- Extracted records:
= = = = =
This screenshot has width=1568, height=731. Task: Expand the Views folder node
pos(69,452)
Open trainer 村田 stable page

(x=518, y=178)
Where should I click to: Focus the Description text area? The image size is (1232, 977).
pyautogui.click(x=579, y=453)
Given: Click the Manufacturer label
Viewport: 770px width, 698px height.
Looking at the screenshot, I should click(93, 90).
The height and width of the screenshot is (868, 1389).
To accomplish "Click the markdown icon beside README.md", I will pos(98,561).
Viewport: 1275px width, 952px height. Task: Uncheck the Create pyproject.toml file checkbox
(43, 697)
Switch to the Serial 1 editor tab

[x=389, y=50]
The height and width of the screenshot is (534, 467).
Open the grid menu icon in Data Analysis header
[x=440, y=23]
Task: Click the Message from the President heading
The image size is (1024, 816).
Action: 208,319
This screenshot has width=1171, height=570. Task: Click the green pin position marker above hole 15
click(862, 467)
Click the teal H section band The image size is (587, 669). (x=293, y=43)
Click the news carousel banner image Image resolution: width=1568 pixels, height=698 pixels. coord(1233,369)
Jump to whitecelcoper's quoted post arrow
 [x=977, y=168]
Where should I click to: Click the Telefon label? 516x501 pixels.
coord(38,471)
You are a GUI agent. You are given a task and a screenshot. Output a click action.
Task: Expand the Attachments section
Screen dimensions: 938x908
= = = = =
- Written task:
Format the rows above as a JSON list of strings, one string per line, with blank lines left out.

- Written solution:
[
  "This screenshot has width=1568, height=731. Task: Expand the Views folder node",
  "pos(69,452)",
  "Open trainer 村田 stable page",
  "(x=518, y=178)",
  "Where should I click to: Focus the Description text area? The image size is (1232, 977).",
  "pyautogui.click(x=579, y=453)",
  "Given: Click the Manufacturer label",
  "Viewport: 770px width, 698px height.",
  "Looking at the screenshot, I should click(93, 90).",
  "The height and width of the screenshot is (868, 1389).",
  "To accomplish \"Click the markdown icon beside README.md\", I will pos(98,561).",
  "Viewport: 1275px width, 952px height. Task: Uncheck the Create pyproject.toml file checkbox",
  "(43, 697)",
  "Switch to the Serial 1 editor tab",
  "[x=389, y=50]",
  "The height and width of the screenshot is (534, 467).",
  "Open the grid menu icon in Data Analysis header",
  "[x=440, y=23]",
  "Task: Click the Message from the President heading",
  "The image size is (1024, 816).",
  "Action: 208,319",
  "This screenshot has width=1171, height=570. Task: Click the green pin position marker above hole 15",
  "click(862, 467)",
  "Click the teal H section band The image size is (587, 669). (x=293, y=43)",
  "Click the news carousel banner image Image resolution: width=1568 pixels, height=698 pixels. coord(1233,369)",
  "Jump to whitecelcoper's quoted post arrow",
  " [x=977, y=168]",
  "Where should I click to: Click the Telefon label? 516x501 pixels.",
  "coord(38,471)",
  "You are a GUI agent. You are given a task and a screenshot. Output a click action.",
  "Task: Expand the Attachments section",
  "Screen dimensions: 938x908"
]